In March 2018 Trump imposed 25% tariffs on steel imports from around the world using his authority under Section 232 of the Trade Expansion Act of 1962. This law allows the president to impose tariffs or other restrictions on imports if he determines these goods pose a threat to national security. The president argued that steel imports were threatening to weaken the U.S. steel industry to the point where it wouldn’t be able to meet production requirements to adequately respond to a national emergency.
In August of that year, in Presidential Proclamation 9772, Trump announced he was doubling the Section 232 tariffs to 50% on steel from Turkey. U.S. importer Transpacific Steel LLC challenged this move, seeking refund of a purported $2.8 million in additional tariffs it had to pay.

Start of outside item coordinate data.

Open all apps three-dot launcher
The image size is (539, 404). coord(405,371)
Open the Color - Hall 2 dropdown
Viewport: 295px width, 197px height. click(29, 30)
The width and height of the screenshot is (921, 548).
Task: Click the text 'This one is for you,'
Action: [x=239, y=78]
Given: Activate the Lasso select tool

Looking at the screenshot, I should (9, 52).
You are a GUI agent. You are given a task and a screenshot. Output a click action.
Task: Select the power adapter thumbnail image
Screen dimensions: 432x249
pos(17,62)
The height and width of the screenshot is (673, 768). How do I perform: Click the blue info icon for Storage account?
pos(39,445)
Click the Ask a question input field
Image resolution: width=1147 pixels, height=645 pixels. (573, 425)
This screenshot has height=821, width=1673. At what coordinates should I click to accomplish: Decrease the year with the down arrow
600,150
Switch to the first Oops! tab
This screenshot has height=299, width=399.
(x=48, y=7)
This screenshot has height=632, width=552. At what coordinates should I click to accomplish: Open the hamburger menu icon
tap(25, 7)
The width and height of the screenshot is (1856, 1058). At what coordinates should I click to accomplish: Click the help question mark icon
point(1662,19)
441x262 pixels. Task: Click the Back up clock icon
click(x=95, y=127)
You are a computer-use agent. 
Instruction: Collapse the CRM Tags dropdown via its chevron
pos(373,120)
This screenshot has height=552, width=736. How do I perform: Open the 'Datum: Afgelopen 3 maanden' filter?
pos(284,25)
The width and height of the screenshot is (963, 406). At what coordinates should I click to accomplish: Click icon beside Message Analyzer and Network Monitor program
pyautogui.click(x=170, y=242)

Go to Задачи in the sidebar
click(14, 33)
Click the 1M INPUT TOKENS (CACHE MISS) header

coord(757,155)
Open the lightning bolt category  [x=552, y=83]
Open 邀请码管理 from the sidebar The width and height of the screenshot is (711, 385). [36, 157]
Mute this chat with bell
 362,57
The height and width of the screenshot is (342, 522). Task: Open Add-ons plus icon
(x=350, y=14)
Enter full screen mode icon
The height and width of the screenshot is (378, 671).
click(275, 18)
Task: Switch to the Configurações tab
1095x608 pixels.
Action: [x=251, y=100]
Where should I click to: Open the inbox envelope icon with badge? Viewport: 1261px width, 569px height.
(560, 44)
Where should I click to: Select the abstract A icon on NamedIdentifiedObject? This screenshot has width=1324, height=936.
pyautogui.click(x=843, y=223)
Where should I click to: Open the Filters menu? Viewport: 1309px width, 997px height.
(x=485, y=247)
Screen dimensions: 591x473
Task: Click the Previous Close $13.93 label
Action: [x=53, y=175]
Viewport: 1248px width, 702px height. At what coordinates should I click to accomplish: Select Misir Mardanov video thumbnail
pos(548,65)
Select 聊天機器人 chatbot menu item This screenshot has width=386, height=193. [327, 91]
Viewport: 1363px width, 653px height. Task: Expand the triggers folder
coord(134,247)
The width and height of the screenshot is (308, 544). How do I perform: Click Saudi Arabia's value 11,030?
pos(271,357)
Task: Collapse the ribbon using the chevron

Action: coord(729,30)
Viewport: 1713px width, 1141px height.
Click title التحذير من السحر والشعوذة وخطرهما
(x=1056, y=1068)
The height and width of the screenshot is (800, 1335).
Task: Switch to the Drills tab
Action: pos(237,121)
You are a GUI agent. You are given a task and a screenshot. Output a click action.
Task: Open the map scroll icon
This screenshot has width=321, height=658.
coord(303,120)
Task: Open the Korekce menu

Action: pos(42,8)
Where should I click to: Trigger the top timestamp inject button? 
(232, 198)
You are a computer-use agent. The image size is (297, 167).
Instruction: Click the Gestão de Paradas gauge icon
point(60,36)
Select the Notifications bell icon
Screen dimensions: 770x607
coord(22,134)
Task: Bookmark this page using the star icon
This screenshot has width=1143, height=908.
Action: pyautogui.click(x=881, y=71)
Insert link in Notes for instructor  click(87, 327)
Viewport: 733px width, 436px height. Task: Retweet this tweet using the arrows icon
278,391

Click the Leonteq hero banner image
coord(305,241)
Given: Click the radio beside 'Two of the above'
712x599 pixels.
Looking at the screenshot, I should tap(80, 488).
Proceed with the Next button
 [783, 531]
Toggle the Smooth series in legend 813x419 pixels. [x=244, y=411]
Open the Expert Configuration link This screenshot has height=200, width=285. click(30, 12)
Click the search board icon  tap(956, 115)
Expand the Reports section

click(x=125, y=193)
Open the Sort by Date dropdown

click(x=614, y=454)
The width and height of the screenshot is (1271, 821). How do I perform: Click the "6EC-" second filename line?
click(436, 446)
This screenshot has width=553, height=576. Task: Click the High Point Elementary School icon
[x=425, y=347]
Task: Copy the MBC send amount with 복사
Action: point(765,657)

The trade court agreed that Proclamation 9772 was unlawful.
Section 232 lays out specific procedural steps and time limits an administration must follow before issuing national security tariffs. The Commerce secretary must investigate and prepare a report to the president on the national security impacts of the imports. The president must decide within 90 days of receiving this report whether to impose restrictions, implement them within 15 days after that, and inform Congress of his reasoning.
The Trump administration didn’t follow these procedures by expanding the Turkish steel tariffs well more than 90 days after Commerce’s original steel report, the trade court said.
“National security is dependent on sensitive and ever-changing dynamics; the temporal restrictions on the President’s power to take action pursuant to a report and recommendation by the Secretary is not a mere directory guideline, but a restriction that requires strict adherence,” the court said. This procedure ensures the president has the most up-to-date national security guidance, it added.
The court rejected the government’s contention that the president has the authority to modify preexisting Section 232 tariffs outside the stated timelines.
Moreover, the steel report evaluated the collective impact of global steel imports on U.S. national security, and not the impact of imports from Turkey individually. Therefore “the decision to increase the tariffs on imported steel products from Turkey, and Turkey alone, without any justification, is arbitrary and irrational” in violation of equal protection, the court said.
The opinion was written by Judge Jane A. Restani and joined by Judges Claire R. Kelly and Gary S. Katzmann.
Arent Fox LLP represents Transpacific. Morris, Manning, & Martin LLP represents Turkish steel pipe producer Borusan Mannesmann Boru Sanayi ve Ticaret A.S. The Law Office of Lewis E. Leibowitz represents the Jordan International Co.
The case is Transpacific Steel LLC v. United States, Ct. Int’l Trade, No. 19-00009, 7/14/20.